Figure 3.

Nitrosative stress induced by LPS in vivo leads to PKG-Iα tyrosine nitration.A, peroxynitrite levels, estimated using DHR oxidation, were significantly increased in LPS-treated mice. Specificity of signal was demonstrated by MnTMPyP pretreatment attenuating DHR123 oxidation. B, immunoprecipitation analysis using an antibody specific to nitrotyrosine (3-NT) demonstrated an increase in the tyrosine nitration of PKG-Iα immunoprecipitated from LPS-exposed tissues. MnTMPyP pretreatment prevented the nitration of PKG-Iα. IgG (HC) is the immunoglobulin heavy chain.

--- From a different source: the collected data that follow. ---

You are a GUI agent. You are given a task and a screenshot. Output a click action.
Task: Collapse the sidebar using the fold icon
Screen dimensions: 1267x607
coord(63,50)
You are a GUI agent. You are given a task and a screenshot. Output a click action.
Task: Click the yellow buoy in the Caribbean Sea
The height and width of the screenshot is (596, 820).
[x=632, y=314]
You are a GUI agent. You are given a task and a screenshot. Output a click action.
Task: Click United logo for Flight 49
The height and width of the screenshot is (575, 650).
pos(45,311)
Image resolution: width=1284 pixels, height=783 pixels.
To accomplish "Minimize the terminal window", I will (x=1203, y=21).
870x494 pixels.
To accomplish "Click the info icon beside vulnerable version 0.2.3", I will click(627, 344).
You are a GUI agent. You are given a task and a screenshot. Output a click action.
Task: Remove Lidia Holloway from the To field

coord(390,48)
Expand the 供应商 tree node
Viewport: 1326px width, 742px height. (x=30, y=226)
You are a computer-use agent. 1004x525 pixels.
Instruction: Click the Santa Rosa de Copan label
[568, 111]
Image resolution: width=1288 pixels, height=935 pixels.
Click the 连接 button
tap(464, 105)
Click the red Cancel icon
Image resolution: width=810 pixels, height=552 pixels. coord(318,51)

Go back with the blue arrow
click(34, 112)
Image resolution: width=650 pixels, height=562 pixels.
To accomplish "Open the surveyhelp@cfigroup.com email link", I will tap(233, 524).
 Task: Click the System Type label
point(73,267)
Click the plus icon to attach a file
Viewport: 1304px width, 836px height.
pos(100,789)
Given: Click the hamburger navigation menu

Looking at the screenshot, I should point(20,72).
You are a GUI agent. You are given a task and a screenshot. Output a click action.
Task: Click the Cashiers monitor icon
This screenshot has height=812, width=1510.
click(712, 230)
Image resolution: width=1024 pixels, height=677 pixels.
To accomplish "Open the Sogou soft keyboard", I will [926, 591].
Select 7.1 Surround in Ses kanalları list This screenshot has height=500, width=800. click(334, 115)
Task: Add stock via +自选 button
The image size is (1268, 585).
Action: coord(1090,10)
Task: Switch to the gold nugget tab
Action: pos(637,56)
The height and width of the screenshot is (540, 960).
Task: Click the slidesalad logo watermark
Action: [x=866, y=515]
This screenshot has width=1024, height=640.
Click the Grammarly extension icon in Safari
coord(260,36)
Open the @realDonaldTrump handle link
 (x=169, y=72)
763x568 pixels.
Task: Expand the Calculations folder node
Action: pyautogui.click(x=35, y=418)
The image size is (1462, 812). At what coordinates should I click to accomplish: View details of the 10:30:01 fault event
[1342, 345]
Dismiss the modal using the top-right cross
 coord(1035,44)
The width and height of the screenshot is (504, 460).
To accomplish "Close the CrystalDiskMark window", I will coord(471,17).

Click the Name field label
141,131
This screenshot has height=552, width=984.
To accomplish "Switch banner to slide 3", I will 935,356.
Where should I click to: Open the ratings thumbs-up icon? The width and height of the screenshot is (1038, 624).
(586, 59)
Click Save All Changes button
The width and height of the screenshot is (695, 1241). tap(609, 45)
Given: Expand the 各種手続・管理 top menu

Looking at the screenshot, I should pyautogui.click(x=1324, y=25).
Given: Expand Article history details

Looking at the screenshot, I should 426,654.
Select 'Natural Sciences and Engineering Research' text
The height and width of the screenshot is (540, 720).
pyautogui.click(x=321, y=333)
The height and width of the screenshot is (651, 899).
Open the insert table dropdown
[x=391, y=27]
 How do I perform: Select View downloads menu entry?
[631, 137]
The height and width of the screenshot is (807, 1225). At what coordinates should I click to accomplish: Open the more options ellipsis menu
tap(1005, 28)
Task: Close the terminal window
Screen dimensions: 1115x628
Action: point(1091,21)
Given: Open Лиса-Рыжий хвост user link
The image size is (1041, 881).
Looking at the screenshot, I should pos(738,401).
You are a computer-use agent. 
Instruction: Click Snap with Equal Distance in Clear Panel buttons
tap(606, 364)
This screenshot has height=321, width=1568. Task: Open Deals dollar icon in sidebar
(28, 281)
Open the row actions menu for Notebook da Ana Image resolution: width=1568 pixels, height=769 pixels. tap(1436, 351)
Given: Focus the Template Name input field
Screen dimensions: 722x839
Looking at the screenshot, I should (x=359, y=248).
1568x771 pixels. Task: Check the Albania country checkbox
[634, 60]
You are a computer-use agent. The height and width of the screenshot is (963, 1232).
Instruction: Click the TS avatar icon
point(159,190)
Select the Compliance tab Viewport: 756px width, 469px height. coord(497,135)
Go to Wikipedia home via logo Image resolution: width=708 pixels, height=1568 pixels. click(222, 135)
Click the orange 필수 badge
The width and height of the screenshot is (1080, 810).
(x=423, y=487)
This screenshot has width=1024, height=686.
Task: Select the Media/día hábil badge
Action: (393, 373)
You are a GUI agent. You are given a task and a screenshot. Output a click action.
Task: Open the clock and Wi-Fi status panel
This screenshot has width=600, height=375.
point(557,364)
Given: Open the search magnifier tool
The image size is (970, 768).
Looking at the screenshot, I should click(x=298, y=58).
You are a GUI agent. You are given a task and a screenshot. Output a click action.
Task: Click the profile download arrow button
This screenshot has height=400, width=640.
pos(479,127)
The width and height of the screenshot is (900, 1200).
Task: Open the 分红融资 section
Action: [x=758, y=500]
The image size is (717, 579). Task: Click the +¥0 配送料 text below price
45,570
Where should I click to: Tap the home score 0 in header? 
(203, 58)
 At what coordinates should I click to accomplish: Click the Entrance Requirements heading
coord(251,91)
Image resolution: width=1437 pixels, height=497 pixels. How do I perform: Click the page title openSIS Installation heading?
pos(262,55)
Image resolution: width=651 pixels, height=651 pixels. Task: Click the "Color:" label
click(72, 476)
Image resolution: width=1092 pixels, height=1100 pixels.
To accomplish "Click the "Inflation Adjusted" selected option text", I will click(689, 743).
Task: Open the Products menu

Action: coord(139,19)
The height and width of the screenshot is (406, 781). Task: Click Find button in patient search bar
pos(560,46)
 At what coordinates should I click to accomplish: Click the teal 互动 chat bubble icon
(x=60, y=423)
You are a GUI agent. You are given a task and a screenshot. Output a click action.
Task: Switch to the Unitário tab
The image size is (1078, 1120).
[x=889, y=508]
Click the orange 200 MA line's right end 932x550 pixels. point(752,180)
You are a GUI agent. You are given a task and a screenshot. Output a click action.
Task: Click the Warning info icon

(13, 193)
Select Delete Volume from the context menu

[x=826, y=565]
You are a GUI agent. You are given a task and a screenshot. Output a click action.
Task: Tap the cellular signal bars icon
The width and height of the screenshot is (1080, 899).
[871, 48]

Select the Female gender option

C, immunoblotting using an antibody specific to nitro-Y²⁴⁷ in PKG-Iα confirmed the increase in PKG-Iα nitration in HEK293T cells transfected with a PKG-Iα expression plasmid and treated with 3-morpholinosydnonimine. D, an increase in PKG-Iα nitration in mouse lungs exposed to LPS was also shown to occur at Y²⁴⁷. MnTMPyP reduced Y²⁴⁷ nitration in PKG-Iα in response to LPS. Data represent mean ± SEM, n = 3 to 5. ∗p < 0.05 versus control lungs; ^†p < 0.05 versus LPS alone. DHR, dihydrorhodamine; HEK293T, human embryonic kidney 293T cells; LPS, lipopolysaccharide; MnTMPyP, manganese (III) tetrakis(1-methyl-4-pyridyl)porphyrin; PKG-Iα, protein kinase G-Iα; Y²⁴⁷, tyrosine 247.